Des vaccins dans le vacarme
Avec près de 4,3 millions de personnes vaccinées (soit près de 12% de la population), au moins avec une première dose dont près de 3 millions ayant bénéficié de la deuxième, le Maroc se situe actuellement dans le top 10 mondial des pays les plus avancés en la matière par rapport à son nombre d'habitants, selon l’OMS. La campagne de vaccination anti-Covid-19, gratuite et non obligatoire, menée tambour battant dans le pays depuis fin janvier le classe même comme pays le plus vacciné en Afrique.

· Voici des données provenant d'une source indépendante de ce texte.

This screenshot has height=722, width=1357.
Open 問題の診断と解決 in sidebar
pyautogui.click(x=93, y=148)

Pour en arriver là, le Maroc a commandé très tôt, dès fin décembre, 65 millions de doses de vaccins britanniques AstraZeneca et chinois Sinopharm. S’y ajoute une récente commande d’un million de doses du vaccin russe, Spoutnik V.

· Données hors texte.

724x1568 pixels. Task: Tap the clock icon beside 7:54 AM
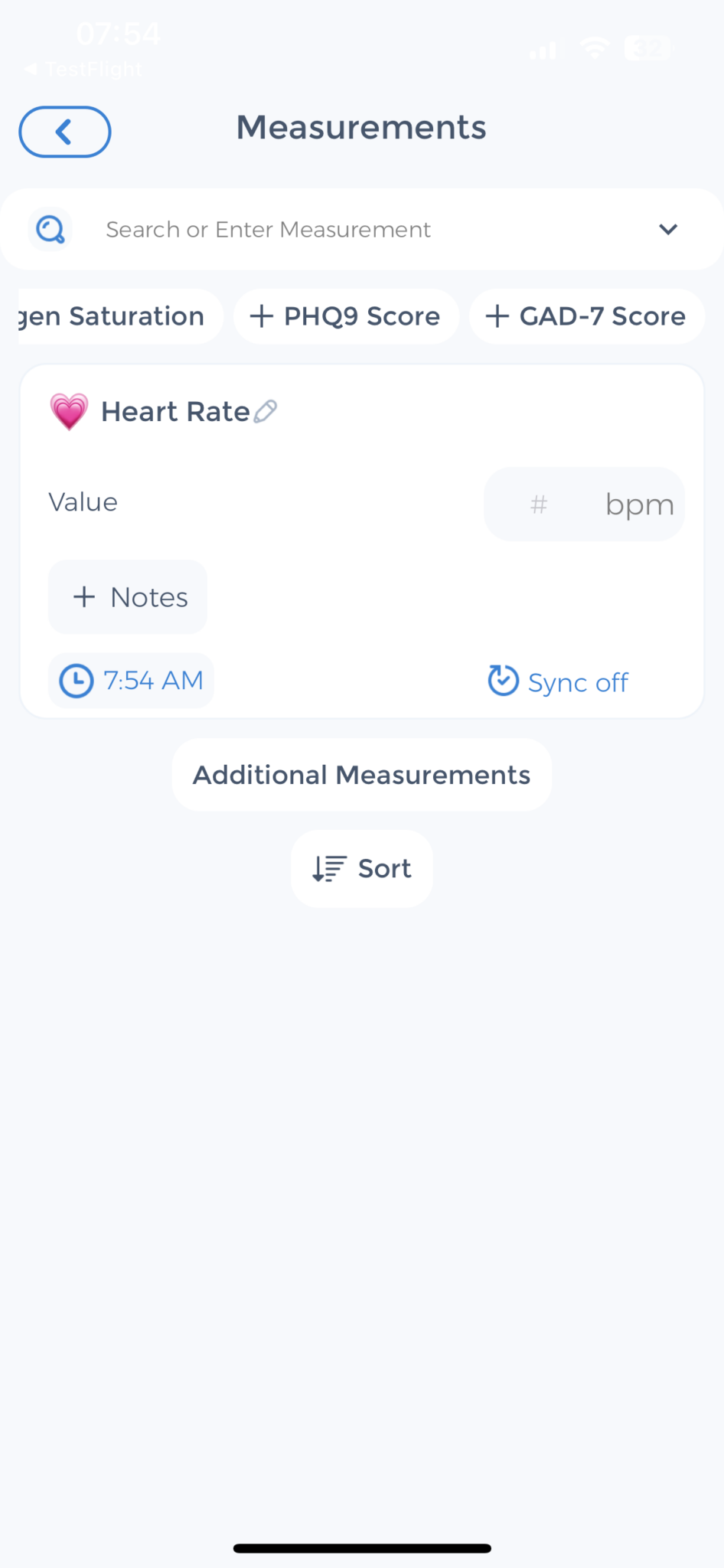point(77,681)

Le Maroc compte parmi les 10 premiers pays qui ont réussi le défit de la vaccination contre la #COVID19 !
— Organisation mondiale de la Santé au Maroc (@OMSMaroc) March 3, 2021
Félicitations pour la réussite de cette campagne ! @Ministere_Sante @WHO @WHOEMRO @ONUMaroc @CinuRabat pic.twitter.com/MmOoxSYDl0
L’Organisation mondiale de la santé a félicité le Maroc pour «la réussite de sa campagne», dans ce tweet datant du 3 mars dernier.
Là encore, les autorités sanitaires marocaines ont ramé à contre-courant par rapport à la majeure partie des autres nations principalement européennes. Celles-ci avaient mis à l’arrêt ou suspendu le recours au vaccin d’AstraZeneca pour ses effets secondaires liés à la formation de caillots sanguins (thrombose), avant de rétropédaler.

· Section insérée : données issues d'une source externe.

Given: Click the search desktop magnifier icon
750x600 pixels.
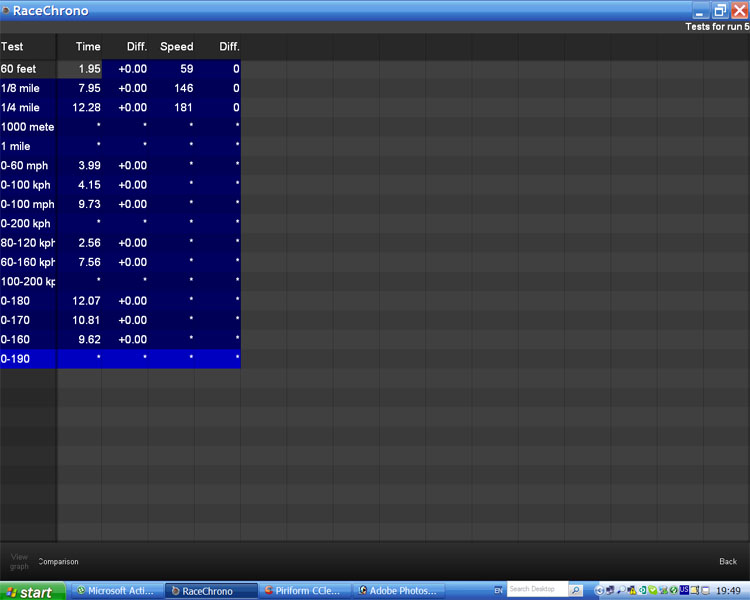Looking at the screenshot, I should coord(576,590).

En réaction aux retraits en cascade survenus en Europe, le ministère de la Santé marocain a recommandé de continuer à utiliser à l’échelle nationale le vaccin décrié, après une réunion tenue mardi 17 mars dernier à ce sujet avec la commission nationale consultative de pharmacovigilance. Les membres de cette commission ont tranché: «les bénéfices du vaccin AstraZeneca l’emportent sur les risques».
En chiffres, quatre cas de thrombose ont été notifiés à travers le pays, selon les dernières données révélées par la même commission. «En se fiant aux connaissances scientifiques que nous possédons actuellement sur les vaccins, il n’y a aucune inquiétude à se faire surtout qu’il n’y a pas eu de décès. Il s’est avéré que nous avons même moins de cas de thrombose chez les vaccinés que dans la population générale», assure le docteur Hamdi. Et ce médecin-chercheur d’ajouter: «Il faut aussi savoir que ces accidents thromboemboliques ne sont pas notifiés que pour le vaccin AstraZeneca. Si vous regardez les cas qui ont été rapportés avec d'autres vaccins, et notamment avec celui de Pfizer, le nombre de thromboses est plus important. Donc on a du mal à comprendre pourquoi on s'inquiète spécialement pour le vaccin britannico-suédois».
«Le point fort de la stratégie marocaine anti-Covid-19 est que les autorités sanitaires ne se sont fiées qu’aux données scientifiques pour prendre leurs décisions. C’est cette base et cette base seulement qui a prévalu, indépendamment des considérations politiques», conclut Tayeb Hamdi.